The facility is being constructed on city-owned property located in Port Kells adjacent to the Surrey transfer station in a grass building area about 14,323 square meters. The city collects waste from approximately 100,000 households, and based on recent studies, approximately 65 percent of its residential garbage is composed of organic waste that could be diverted to the Surrey biofuels processing facility. The facility will have the capacity of processing upward of 115,000 metric tons of organic waste per year. A majority of the feedstock—80,000 metric tons per year—will come from Surrey’s residential curbside collection program, and some commercial organic waste will also be processed, supporting the Metro Vancouver Food Scraps Recycling Program.

The plant is being implemented as the second phase of the Surrey’s Rethink Waste Program. “The city of Surrey wanted to close the loop,” Oostelbos said. “They want to convert their source-separated organics into biogas that would be used to fuel their waste collection trucks and their city fleet.”

According to Oostelbos, the city has a local objective to divert more than 70 percent of waste from the landfill through alternative reuse, increased recycling and material recovery programs. “By closing the approach we will convert their source-separated organics—the kitchen waste, garden waste—into mainly two products,” Oostelbos said. “One is the biogas, which will be upgraded into natural gas quality. The second product is compost, which can be used as an organic fertilizer for agricultural reasons and various applications within the city.”

More than 20 waste trucks will be fueled with compressed natural gas (CNG) at peak site capacity. Upon arrival in the CNG-fueled trucks at the west entrance of the building, the waste is then stored, shredded, processed to produce gas, composted, screened and shipped out from the north exit. Shredding equipment will be located in the facility’s entry, with loaders transporting the waste within the facility, the storage bays, reactors, composting tunnels and the compost storage bays. Within the screening halls, equipment will sort the compost and move it via overhead conveyors into the composting storage areas. The facility will produce approximately 35,000 metric tons of compost per year.
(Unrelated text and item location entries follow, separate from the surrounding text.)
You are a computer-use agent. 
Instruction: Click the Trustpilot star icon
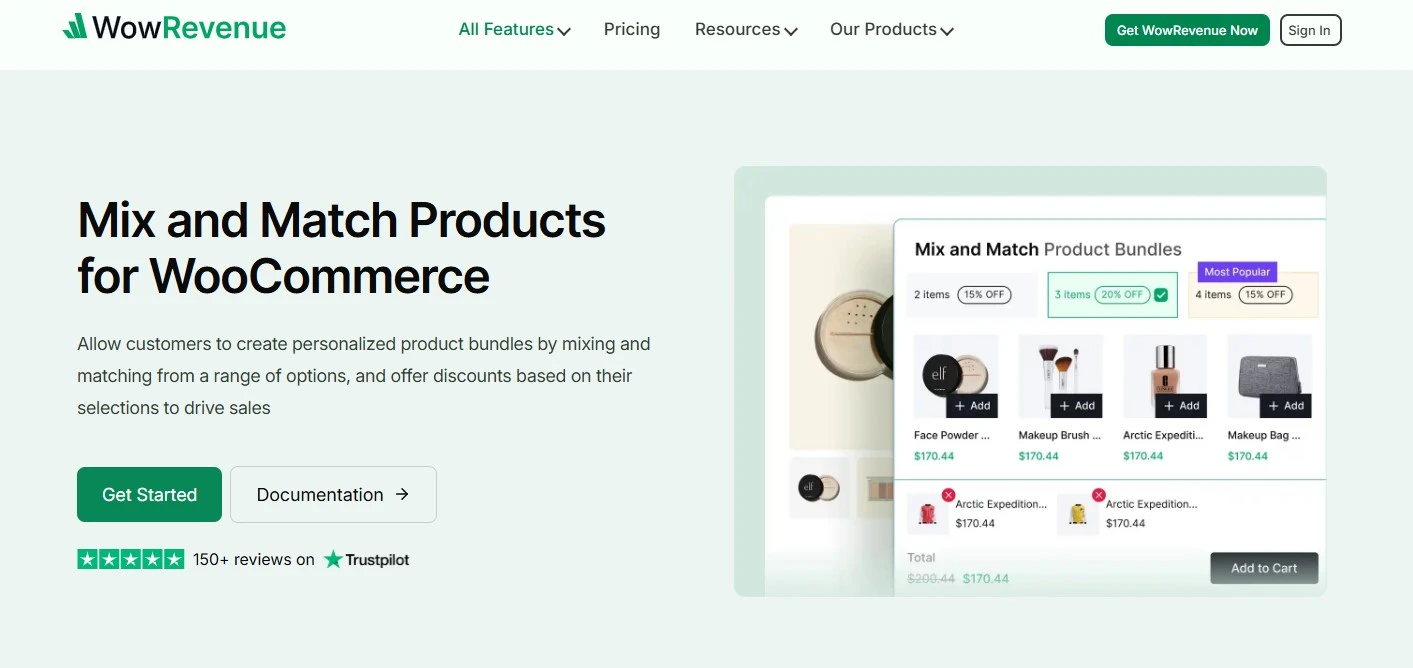point(331,560)
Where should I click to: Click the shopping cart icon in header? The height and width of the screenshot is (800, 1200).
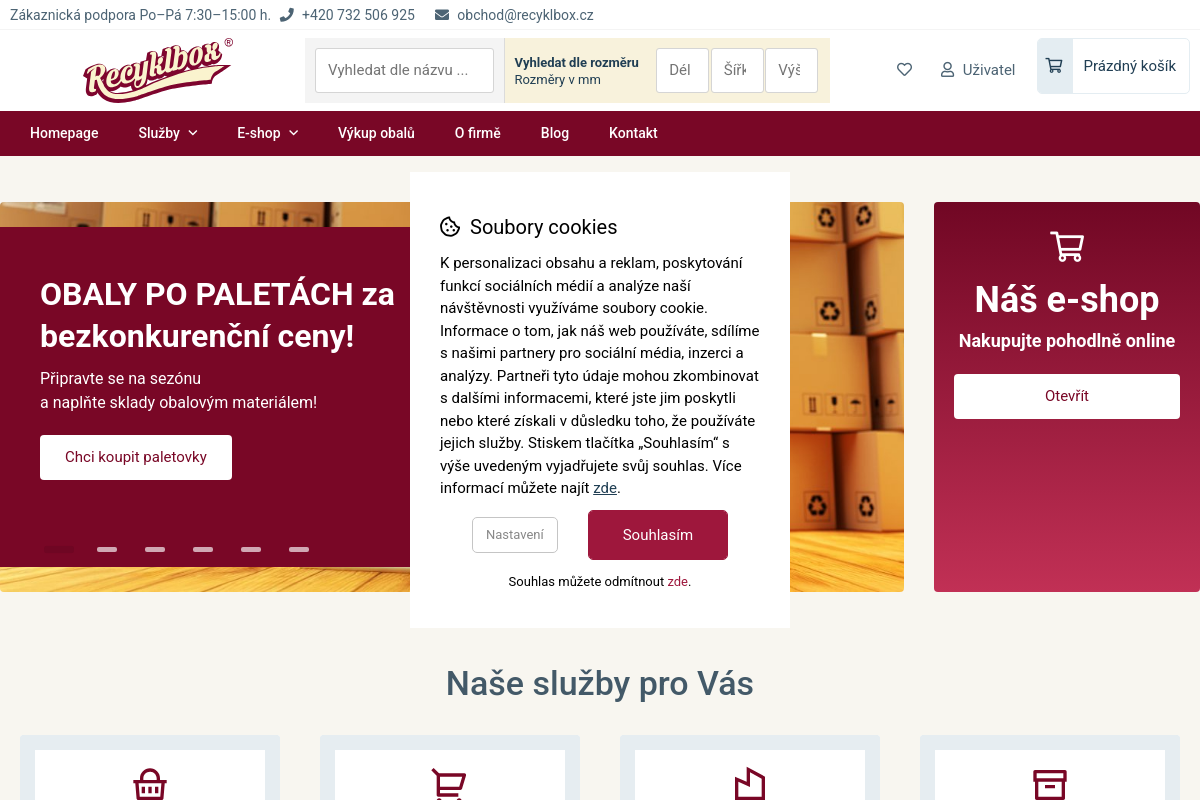[1054, 66]
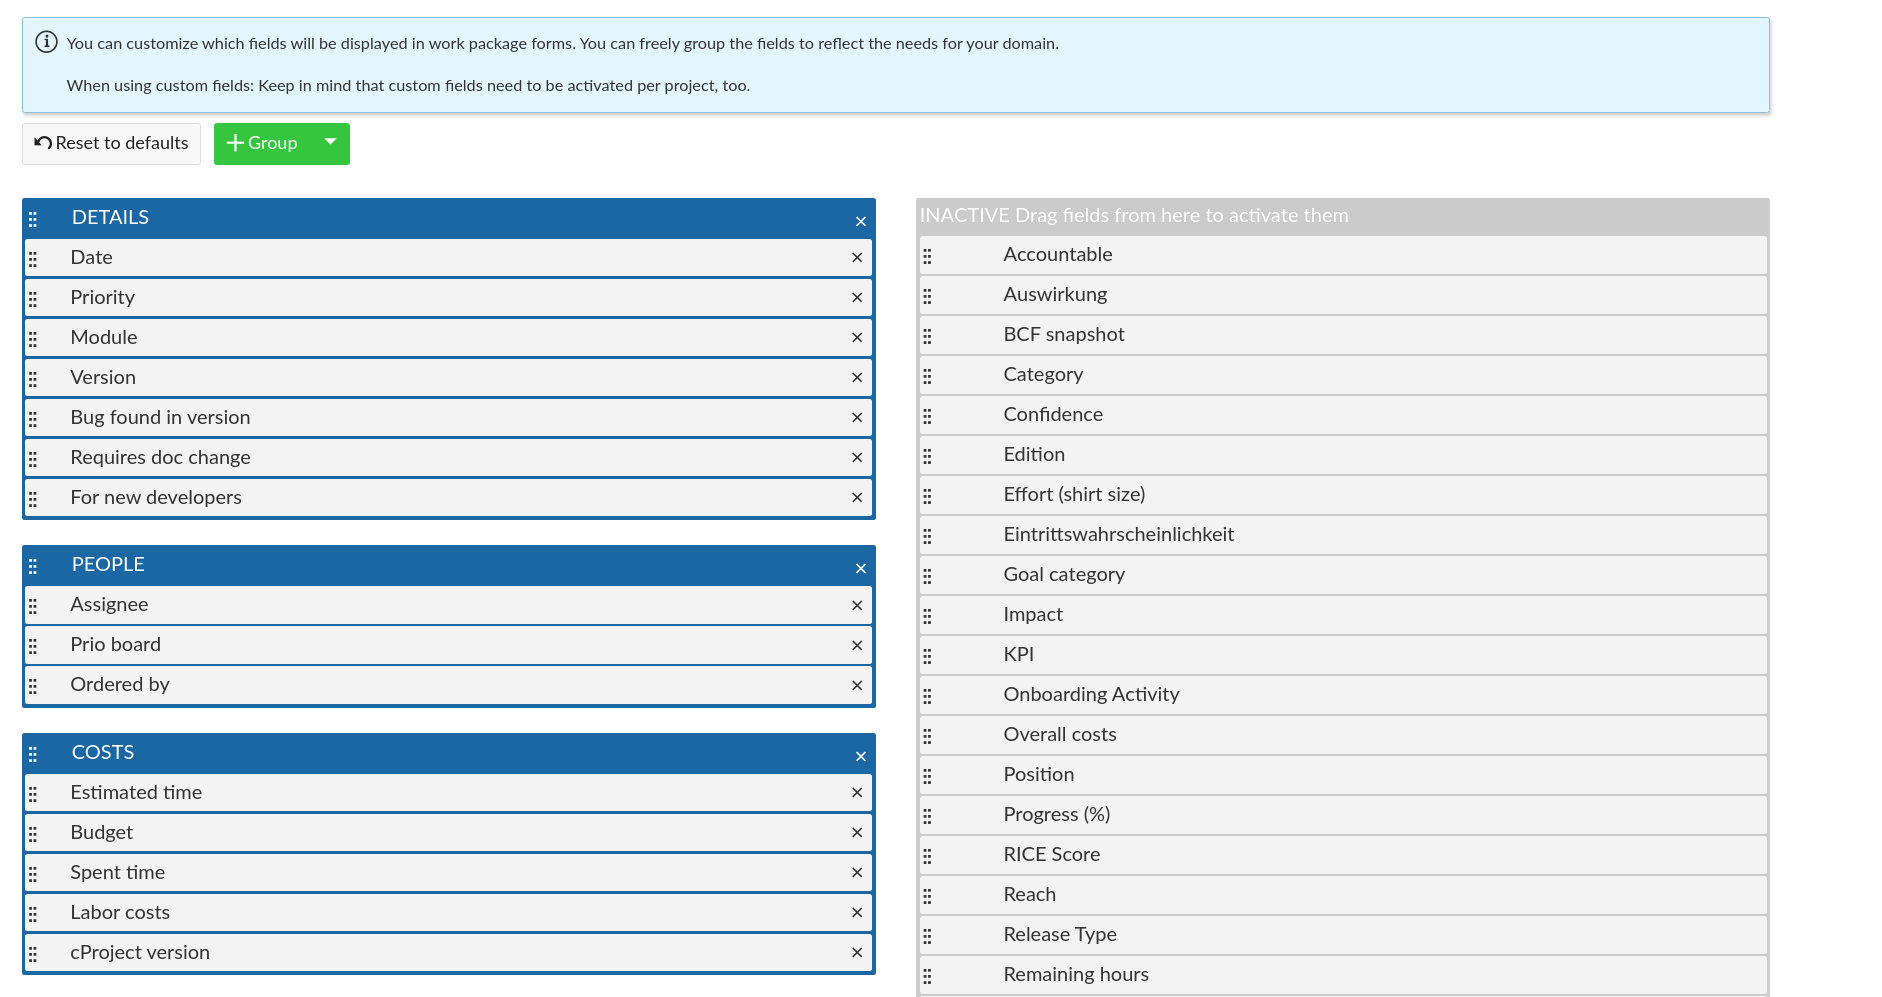Screen dimensions: 1882x997
Task: Click drag handle of Accountable field
Action: click(x=927, y=256)
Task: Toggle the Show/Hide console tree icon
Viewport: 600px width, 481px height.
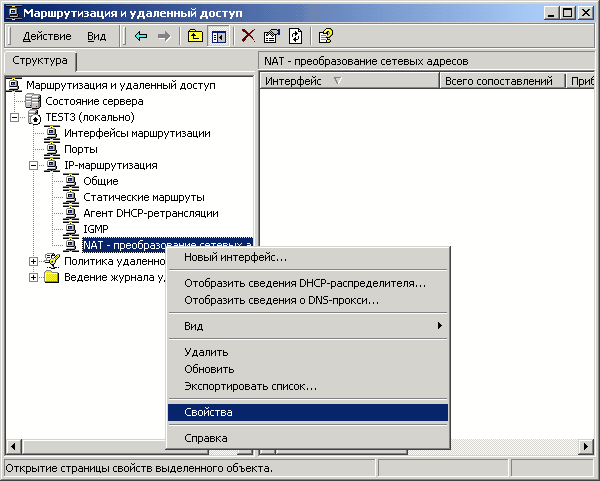Action: coord(218,36)
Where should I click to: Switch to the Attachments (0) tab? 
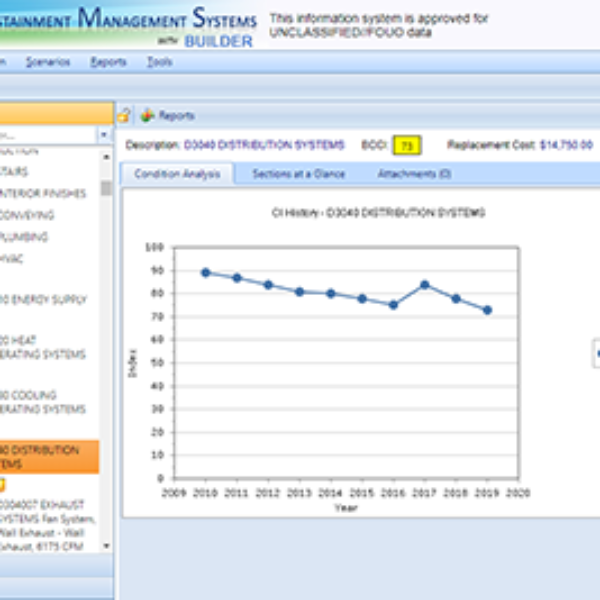click(413, 174)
The anaerobic digester (AD) technology being implemented is Orgaworld’s Biocel, dry AD equipment, already implemented by the company in the Netherlands. Oostelbos said the process requires very little pretreatment. The gas-upgrading equipment provider for the project is still under negotiation. “What we see in North America is that more and more cities are changing to CNG-fueled trucks, and that they also have to look at the amount of food and kitchen waste going to the landfill,” Oostelbos said. “I think there is a great opportunity for these types of projects in North America.”

Besides the biofuel processing area, the facility will have an administrative area to provide visitor facilities for public education on biofuel production. The third level of the administrative area will include a conference room, visitor gallery and a roof garden for educational purposes.

The projects anticipated service commencement is in early 2017. “It’s the first and largest of its kind,” Oostelbos said. “The combination of dry AD with composting allows us to produce quality products. We also have 2 or 3 percent of material like plastics that we will convert into alternative fuel for the local cement industry. We tried to avoid as much landfilling as possible.”

The project has also been nominated for a number of awards including the National Award for Innovation and Excellence in Public-Private Partnership in the category of project financing of the Canadian Council for Public-Private Partnerships. It has also been shortlisted for the 2015 P3 Awards for the category Best Waste/Energy/Water Project, which they will receive notification about Oct 8.